Aghia Efimia: Pretty, white chapel at Aghia Efimia port, which gave its name to the village. It is honored on 11 June, with procession.
Aghios Spyridonas: The church of Aghios Spyridonas is located at Argostoli and has an excellent gold-filled woodcut templon, transferred here by the old capital church. Here, it is the starting point of the yearly procession, on 11 August, honouring the victims of the disastrous earthquakes in 1953.
Early Christian basilica at Fiskardo: At Chtouria region, at Fiskardo, an early Christian basilica of the 6th century was discovered. It is said that here, in 1438, the Byzantine emperor Ioannis Paleologos was hosted.
Monastery of Aghios Andreas of Milapidia: It is located 10km far from Argostoli, near Peratata village. It was founded in 1587. In 1639, the Greek Romanian princess Roxane, renamed nun Romila, started her monastic life here and donated a large amount of money to the monastery and brought a valuable spiritual treasure from Mount Athos. This was the Holy remains of the right foot (sole) of Apostle Andreas, with the hole from the crucifixion of the Saint. Today, the monastery is used as an Ecclesiastical museum. The Saint was given the name “Milapidia” (a tree with fruits) , because it is said that his icon was found under that tree.
Monastery of Aghios Gerasimos: Aghios Gerasimos is the patron saint of the island. It is situated at Omala village, in the “valley of 40 wells”, as it is known, at the west of Argostoli. Here, the undecaying relic of the Saint is kept in a glass relic-case within a magnificent silver sarcophagus, placed above the Saint’s tomb, near the entrance for the cave where he lived.
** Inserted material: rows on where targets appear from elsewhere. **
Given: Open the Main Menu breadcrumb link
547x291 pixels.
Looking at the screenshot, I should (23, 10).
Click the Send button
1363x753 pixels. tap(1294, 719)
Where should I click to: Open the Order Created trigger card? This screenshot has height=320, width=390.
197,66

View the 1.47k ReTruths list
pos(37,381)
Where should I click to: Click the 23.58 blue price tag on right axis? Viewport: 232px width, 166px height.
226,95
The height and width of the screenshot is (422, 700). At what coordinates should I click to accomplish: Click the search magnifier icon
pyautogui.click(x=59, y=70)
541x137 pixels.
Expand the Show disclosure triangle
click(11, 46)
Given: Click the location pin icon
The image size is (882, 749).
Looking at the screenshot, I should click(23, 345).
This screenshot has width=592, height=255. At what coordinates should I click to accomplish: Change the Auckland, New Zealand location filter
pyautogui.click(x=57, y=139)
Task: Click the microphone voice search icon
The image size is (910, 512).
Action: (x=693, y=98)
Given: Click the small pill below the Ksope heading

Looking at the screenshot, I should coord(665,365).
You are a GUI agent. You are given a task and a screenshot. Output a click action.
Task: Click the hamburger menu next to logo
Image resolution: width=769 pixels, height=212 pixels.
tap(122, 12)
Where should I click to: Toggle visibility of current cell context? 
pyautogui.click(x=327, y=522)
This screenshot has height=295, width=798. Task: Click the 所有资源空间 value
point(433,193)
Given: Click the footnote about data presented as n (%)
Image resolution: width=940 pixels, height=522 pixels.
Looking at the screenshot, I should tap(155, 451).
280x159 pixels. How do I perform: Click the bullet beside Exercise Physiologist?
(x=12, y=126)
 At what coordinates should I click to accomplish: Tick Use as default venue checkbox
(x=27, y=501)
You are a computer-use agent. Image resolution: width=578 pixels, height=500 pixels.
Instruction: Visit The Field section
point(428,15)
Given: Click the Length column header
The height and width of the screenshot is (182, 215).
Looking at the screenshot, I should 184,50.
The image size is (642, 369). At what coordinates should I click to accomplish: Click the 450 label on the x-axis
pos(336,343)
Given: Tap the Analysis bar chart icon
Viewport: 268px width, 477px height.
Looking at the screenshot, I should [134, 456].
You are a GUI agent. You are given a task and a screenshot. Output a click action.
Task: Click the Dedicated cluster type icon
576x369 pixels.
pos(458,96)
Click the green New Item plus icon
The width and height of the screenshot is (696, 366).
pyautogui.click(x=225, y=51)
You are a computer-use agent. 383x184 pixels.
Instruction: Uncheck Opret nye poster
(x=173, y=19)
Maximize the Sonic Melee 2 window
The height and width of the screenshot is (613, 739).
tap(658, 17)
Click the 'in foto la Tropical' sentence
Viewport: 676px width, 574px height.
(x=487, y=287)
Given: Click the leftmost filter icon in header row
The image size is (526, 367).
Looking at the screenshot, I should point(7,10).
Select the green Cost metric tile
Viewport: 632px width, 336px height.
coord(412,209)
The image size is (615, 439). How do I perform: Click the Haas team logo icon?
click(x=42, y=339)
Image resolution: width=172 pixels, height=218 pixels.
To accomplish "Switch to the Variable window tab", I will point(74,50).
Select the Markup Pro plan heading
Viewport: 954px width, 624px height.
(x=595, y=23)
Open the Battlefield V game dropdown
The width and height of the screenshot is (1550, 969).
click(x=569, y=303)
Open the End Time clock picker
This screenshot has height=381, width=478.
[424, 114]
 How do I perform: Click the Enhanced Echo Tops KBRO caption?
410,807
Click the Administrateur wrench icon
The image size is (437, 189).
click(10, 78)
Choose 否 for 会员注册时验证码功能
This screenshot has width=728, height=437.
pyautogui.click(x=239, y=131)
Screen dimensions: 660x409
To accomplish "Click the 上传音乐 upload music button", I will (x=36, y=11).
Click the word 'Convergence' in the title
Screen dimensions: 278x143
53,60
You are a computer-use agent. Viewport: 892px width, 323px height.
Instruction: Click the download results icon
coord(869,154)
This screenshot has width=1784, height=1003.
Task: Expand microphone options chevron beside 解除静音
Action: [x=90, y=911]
He is celebrated twice a year; on 16 August (the day of his death) and on 20 October (the day of the translation of his relics), when the Saint’s remains are brought out and carried in procession to the plane tree, that the Saint has planted.
Monastery of Kipouria: This monastery is located, at the western coasts of Lixouri, 15km from there, in a fascinating location on the edge of a cliff above the sea. It is a very old, historical monastery, built in 17th century. Its name is owned to the many gardens (in greek garden=kipos) that there were in that place. The relics of various Saints are kept in the monastery as well as the sculls of its founders. Today, only a monk lives here and welcomes the visitors not only on 25 March and 14 September, when the monastery is celebrated, but every single day. Don’t miss the view from here during the sunset.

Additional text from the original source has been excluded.